[<prev] [next>] [<thread-prev] [thread-next>] [day] [month] [year] [list]
Message-ID: <87v9urdq05.fsf@linutronix.de>
Date: Wed, 21 Aug 2019 07:52:26 +0200
From: John Ogness <john.ogness@...utronix.de>
To: Petr Mladek <pmladek@...e.com>
Cc: linux-kernel@...r.kernel.org,
Andrea Parri <andrea.parri@...rulasolutions.com>,
Sergey Senozhatsky <sergey.senozhatsky@...il.com>,
Sergey Senozhatsky <sergey.senozhatsky.work@...il.com>,
Steven Rostedt <rostedt@...dmis.org>,
Brendan Higgins <brendanhiggins@...gle.com>,
Peter Zijlstra <peterz@...radead.org>,
Thomas Gleixner <tglx@...utronix.de>,
Linus Torvalds <torvalds@...ux-foundation.org>,
Greg Kroah-Hartman <gregkh@...uxfoundation.org>
Subject: Re: assign_desc() barriers: Re: [RFC PATCH v4 1/9] printk-rb: add a new printk ringbuffer implementation
On 2019-08-20, Petr Mladek <pmladek@...e.com> wrote:
>> > --- /dev/null
>> > +++ b/kernel/printk/ringbuffer.c
>> > +/**
>> > + * assign_desc() - Assign a descriptor to the caller.
>> > + *
>> > + * @e: The entry structure to store the assigned descriptor to.
>> > + *
>> > + * Find an available descriptor to assign to the caller. First it is checked
>> > + * if the tail descriptor from the committed list can be recycled. If not,
>> > + * perhaps a never-used descriptor is available. Otherwise, data blocks will
>> > + * be invalidated until the tail descriptor from the committed list can be
>> > + * recycled.
>> > + *
>> > + * Assigned descriptors are invalid until data has been reserved for them.
>> > + *
>> > + * Return: true if a descriptor was assigned, otherwise false.
>> > + *
>> > + * This will only fail if it was not possible to invalidate data blocks in
>> > + * order to recycle a descriptor. This can happen if a writer has reserved but
>> > + * not yet committed data and that reserved data is currently the oldest data.
>> > + */
>> > +static bool assign_desc(struct prb_reserved_entry *e)
>> > +{
>> > + struct printk_ringbuffer *rb = e->rb;
>> > + struct prb_desc *d;
>> > + struct nl_node *n;
>> > + unsigned long i;
>> > +
>> > + for (;;) {
>> > + /*
>> > + * jA:
>> > + *
>> > + * Try to recycle a descriptor on the committed list.
>> > + */
>> > + n = numlist_pop(&rb->nl);
>> > + if (n) {
>> > + d = container_of(n, struct prb_desc, list);
>> > + break;
>> > + }
>> > +
>> > + /* Fallback to static never-used descriptors. */
>> > + if (atomic_read(&rb->desc_next_unused) < DESCS_COUNT(rb)) {
>> > + i = atomic_fetch_inc(&rb->desc_next_unused);
>> > + if (i < DESCS_COUNT(rb)) {
>> > + d = &rb->descs[i];
>> > + atomic_long_set(&d->id, i);
>> > + break;
>> > + }
>> > + }
>> > +
>> > + /*
>> > + * No descriptor available. Make one available for recycling
>> > + * by invalidating data (which some descriptor will be
>> > + * referencing).
>> > + */
>> > + if (!dataring_pop(&rb->dr))
>> > + return false;
>> > + }
>> > +
>> > + /*
>> > + * jB:
>> > + *
>> > + * Modify the descriptor ID so that users of the descriptor see that
>> > + * it has been recycled. A _release() is used so that prb_getdesc()

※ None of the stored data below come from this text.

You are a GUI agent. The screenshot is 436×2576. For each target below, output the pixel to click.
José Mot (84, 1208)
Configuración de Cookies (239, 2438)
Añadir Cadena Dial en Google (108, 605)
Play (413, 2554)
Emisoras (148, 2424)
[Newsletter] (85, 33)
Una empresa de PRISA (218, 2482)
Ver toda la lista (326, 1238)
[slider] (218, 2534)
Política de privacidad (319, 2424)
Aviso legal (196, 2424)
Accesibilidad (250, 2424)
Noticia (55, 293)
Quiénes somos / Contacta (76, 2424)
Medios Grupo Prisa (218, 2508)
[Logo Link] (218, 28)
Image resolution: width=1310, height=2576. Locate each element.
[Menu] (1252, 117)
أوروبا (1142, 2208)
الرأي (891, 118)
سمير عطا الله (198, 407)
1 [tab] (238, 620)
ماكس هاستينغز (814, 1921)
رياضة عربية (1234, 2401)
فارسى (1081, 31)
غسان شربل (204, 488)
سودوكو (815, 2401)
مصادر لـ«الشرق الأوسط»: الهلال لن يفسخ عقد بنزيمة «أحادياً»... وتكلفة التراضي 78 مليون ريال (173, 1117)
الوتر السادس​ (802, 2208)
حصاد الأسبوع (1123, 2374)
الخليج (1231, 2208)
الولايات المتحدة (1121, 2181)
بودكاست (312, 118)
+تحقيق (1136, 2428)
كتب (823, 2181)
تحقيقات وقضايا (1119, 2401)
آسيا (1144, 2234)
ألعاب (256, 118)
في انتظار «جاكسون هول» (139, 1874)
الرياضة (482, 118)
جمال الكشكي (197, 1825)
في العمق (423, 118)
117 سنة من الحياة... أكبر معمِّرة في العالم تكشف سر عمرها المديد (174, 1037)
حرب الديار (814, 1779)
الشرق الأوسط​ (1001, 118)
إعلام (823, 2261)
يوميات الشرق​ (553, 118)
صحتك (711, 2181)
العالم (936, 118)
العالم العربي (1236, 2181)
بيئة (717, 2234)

>> > + * callers can see all data ringbuffer updates after issuing a
>> > + * pairing smb_rmb(). See iA for details.
>> > + *
>> > + * Memory barrier involvement:
>> > + *
>> > + * If dB->iA reads from jB, then dI reads the same value as
>> > + * jA->cD->hA.
>> > + *
>> > + * Relies on:
>> > + *
>> > + * RELEASE from jA->cD->hA to jB
>> > + * matching
>> > + * RMB between dB->iA and dI
>> > + */
>> > + atomic_long_set_release(&d->id, atomic_long_read(&d->id) +
>> > + DESCS_COUNT(rb));
>>
>> atomic_long_set_release() might be a bit confusing here.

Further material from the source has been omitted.